According to the author, “racial progress occurs mainly when it aligns with white interests” He calls this “Interest Convergence” (p. 24). For example, 

1.“Emancipation came about as a prerequisite for saving the Union.” (p.22) 

2. “societal changes of the mid-twentieth century were NOT the result of a moral awakening among whites (but) the product of interest convergence and Cold War pragmatism.” (p. 24). Competition with the Soviet Union for support in Africa and elsewhere in the third world (e.g India). 

In sum, when the courts and conservatives preach “color blindness,” it APPEARS they desire equality. But in fact, in leaves the (unequal) situation intact and fails to address the machinery of inequality and the need to address historical wrongs. So nothing changes (p. 22). 

3. In addition, C. R. T. adds variables to the analysis of intractable inequality, namely gender and social class (p. 25). This introduces the concept of Intersectionality

All in all, Bell is skeptical, growing increasingly “doubtful about the prospect of ever achieving racial equality.” (p. 24). One wonders whether his skepticism turns into fatalism. 

Bell would argue that even Obama’s election cannot refute his skepticism: “We can recognize this... as a significant moment like the civil rights protests, the 1963 March for Jobs and Justice in DC, the Brown decision, so many more great moments that in retrospect promised much and, in the end, signified nothing except that the hostility and alienation toward black people continues in forms that frustrate thoughtful blacks and place the country ever closer to premature demise.” (26). 

After a decade of Tea Party, Trumpism, white nationalism and voter suppression, Bell and C. R. T. appear pretty realistic and prescient. The people at Fox News accuse C. R. T. of being black supremacist, and affirmative action of being reverse discrimination. They deride “wokeness,” which simply means being alert and aware of social and racial injustice and discrimination.
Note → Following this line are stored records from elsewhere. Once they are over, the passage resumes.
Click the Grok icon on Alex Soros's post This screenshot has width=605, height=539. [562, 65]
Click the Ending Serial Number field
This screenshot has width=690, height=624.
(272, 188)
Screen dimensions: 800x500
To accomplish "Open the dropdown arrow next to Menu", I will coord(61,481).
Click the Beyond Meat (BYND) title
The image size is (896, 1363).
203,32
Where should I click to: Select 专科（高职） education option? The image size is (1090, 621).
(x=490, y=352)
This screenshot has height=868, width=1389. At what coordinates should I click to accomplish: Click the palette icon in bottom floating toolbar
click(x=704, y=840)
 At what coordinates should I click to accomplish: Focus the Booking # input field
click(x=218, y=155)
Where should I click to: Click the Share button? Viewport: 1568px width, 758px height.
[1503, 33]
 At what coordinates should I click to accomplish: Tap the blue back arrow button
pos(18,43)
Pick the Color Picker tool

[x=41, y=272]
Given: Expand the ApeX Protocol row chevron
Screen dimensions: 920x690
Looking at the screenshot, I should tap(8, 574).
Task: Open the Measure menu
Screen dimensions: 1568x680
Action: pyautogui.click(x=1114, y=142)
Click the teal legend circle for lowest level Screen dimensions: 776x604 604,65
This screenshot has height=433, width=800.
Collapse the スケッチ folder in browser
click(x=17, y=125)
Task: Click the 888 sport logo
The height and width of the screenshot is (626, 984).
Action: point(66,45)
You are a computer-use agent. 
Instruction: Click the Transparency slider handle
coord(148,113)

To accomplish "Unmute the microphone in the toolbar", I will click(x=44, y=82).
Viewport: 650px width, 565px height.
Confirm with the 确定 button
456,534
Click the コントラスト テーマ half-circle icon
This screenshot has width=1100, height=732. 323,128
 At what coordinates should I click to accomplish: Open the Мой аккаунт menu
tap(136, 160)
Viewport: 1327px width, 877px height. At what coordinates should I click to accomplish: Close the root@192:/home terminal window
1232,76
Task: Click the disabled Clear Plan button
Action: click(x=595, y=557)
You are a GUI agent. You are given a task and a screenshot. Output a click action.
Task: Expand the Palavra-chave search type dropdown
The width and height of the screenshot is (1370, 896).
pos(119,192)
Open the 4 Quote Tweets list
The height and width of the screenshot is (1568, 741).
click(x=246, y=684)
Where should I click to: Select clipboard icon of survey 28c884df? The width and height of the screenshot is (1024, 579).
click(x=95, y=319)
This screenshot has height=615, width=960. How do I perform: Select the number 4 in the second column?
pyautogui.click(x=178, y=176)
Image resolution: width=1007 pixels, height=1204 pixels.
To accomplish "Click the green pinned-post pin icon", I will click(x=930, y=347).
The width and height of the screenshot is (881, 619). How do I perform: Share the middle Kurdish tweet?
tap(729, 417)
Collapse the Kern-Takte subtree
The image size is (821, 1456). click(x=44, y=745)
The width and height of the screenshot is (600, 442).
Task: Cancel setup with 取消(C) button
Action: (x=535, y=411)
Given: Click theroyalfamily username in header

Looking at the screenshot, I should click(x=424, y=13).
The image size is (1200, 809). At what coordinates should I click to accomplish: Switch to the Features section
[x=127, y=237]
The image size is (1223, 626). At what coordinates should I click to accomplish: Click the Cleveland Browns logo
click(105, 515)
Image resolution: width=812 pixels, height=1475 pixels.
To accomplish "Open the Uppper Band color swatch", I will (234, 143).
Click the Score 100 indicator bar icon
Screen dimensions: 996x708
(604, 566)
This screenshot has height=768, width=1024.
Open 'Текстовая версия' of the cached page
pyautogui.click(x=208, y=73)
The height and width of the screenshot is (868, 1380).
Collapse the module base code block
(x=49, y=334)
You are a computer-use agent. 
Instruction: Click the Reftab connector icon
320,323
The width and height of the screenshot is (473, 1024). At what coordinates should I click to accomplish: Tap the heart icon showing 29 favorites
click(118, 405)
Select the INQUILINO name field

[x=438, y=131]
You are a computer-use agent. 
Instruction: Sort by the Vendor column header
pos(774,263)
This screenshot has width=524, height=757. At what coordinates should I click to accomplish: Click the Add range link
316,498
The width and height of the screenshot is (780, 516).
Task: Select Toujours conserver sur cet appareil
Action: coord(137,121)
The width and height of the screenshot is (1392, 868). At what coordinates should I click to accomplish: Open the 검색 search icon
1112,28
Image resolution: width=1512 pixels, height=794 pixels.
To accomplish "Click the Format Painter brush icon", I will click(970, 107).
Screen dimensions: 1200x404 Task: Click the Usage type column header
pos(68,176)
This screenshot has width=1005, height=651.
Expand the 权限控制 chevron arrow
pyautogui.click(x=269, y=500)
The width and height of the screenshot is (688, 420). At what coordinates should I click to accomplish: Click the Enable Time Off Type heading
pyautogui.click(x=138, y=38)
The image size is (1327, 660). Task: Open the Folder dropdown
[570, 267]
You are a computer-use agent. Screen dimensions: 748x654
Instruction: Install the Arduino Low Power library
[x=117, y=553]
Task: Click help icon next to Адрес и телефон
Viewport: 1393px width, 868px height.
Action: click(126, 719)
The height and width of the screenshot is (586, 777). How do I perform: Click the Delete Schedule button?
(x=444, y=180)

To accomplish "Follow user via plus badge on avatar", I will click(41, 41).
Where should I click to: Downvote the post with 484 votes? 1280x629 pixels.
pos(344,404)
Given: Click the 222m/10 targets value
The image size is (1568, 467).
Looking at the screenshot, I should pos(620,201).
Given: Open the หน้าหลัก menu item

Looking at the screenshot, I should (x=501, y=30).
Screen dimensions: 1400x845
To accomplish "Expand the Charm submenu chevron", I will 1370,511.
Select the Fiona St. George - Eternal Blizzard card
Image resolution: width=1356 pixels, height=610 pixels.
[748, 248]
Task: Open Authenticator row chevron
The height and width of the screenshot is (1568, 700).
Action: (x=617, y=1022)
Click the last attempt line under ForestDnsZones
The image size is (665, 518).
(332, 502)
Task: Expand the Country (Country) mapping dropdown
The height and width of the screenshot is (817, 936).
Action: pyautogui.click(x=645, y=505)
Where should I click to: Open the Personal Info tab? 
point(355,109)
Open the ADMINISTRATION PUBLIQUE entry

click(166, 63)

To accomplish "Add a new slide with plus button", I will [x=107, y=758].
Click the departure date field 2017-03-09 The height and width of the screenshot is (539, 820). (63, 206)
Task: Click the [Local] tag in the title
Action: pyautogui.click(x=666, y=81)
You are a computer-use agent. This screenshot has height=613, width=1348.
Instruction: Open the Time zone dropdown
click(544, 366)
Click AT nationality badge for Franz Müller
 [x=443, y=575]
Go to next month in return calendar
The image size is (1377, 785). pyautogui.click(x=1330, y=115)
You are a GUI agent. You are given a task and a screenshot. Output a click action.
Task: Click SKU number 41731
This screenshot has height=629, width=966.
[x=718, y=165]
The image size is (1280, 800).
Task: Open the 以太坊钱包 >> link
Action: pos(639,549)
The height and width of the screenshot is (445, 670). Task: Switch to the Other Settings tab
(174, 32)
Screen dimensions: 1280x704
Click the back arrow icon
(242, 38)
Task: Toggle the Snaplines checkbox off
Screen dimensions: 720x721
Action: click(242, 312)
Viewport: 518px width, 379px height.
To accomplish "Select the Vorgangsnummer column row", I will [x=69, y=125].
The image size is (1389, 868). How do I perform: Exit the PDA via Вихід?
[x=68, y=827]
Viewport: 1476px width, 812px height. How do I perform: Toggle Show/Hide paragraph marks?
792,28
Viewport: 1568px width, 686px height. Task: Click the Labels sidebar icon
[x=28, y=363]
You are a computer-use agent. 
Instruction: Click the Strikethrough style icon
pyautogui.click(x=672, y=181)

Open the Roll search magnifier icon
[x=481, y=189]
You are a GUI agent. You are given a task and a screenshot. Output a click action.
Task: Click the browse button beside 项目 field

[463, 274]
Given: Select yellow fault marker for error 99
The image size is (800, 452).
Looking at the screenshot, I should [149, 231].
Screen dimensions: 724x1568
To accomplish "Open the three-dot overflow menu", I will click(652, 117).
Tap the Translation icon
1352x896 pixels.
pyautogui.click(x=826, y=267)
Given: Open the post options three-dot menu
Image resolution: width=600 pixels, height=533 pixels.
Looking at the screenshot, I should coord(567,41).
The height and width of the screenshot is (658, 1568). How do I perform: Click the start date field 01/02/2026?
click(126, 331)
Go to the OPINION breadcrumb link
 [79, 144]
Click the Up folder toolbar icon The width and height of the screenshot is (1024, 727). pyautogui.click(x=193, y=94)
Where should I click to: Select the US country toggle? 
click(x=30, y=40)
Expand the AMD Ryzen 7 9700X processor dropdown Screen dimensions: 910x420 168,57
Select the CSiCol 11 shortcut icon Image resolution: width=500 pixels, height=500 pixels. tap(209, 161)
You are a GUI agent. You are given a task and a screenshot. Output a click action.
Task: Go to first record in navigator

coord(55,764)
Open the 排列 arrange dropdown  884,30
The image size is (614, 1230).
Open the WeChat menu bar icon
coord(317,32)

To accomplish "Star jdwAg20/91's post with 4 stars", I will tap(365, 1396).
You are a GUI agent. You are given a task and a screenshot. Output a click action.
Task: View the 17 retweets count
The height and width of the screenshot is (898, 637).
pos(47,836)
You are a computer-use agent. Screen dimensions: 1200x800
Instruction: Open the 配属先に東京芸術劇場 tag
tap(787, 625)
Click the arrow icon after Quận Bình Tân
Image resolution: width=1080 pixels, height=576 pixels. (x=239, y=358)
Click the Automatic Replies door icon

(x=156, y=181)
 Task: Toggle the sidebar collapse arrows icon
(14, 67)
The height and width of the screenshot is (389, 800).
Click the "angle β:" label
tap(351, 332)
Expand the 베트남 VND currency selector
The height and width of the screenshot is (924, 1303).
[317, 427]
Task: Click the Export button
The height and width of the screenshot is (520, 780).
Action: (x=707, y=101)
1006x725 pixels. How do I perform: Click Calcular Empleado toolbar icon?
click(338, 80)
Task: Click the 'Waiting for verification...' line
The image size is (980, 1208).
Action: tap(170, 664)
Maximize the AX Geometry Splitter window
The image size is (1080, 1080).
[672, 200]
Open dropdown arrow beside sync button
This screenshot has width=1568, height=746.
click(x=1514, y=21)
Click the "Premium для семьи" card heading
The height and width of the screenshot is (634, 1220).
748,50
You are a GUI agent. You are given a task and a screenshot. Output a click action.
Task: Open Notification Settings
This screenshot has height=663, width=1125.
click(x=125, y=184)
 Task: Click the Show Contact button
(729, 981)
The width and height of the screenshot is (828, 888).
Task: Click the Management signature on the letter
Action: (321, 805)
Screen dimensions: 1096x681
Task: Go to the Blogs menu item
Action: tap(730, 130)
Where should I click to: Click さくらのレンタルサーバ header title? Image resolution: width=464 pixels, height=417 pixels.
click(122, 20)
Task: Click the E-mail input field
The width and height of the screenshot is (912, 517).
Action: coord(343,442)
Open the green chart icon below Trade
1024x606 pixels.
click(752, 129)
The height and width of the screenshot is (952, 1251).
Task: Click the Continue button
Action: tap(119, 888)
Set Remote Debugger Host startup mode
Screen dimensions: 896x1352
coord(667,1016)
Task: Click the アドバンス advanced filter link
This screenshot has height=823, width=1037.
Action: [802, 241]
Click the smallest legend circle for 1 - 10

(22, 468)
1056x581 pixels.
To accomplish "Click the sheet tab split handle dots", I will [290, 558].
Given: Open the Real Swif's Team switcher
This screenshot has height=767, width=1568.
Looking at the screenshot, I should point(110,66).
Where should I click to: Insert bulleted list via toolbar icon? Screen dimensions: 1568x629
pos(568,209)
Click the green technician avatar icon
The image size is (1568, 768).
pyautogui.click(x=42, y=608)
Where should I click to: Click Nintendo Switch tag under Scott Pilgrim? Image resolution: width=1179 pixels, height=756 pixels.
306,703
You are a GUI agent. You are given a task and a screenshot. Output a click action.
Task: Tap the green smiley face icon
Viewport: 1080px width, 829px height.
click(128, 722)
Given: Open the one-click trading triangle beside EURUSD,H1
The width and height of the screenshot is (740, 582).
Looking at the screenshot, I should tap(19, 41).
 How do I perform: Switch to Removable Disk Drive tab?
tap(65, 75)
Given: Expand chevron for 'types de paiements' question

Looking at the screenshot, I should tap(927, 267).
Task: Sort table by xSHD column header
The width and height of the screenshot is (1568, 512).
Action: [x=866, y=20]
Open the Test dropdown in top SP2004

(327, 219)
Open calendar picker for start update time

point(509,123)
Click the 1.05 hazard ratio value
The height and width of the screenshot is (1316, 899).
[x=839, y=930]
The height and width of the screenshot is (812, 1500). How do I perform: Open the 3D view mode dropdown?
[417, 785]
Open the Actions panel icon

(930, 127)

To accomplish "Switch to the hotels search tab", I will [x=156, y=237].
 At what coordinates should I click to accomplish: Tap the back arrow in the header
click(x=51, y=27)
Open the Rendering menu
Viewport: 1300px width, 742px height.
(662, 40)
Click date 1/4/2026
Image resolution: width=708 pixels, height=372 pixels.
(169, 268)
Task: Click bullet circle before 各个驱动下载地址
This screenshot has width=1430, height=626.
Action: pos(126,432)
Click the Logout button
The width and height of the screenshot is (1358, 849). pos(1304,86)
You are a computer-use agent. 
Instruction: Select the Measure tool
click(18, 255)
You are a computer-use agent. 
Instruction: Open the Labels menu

They attack C. R. T. , even though this theory is itself hostile to liberalism. But it is too late. C.R. T is here to stay. It reveals how “the gap between words and reality in the American project persists” (p. 26). The political Right worries that C. R. T. will indoctrinate high schoolers. But the theory is a major intellectual contribution, most appropriate for graduate school. It helps us to understand why the country’s race relations continue to resist change so stubbornly.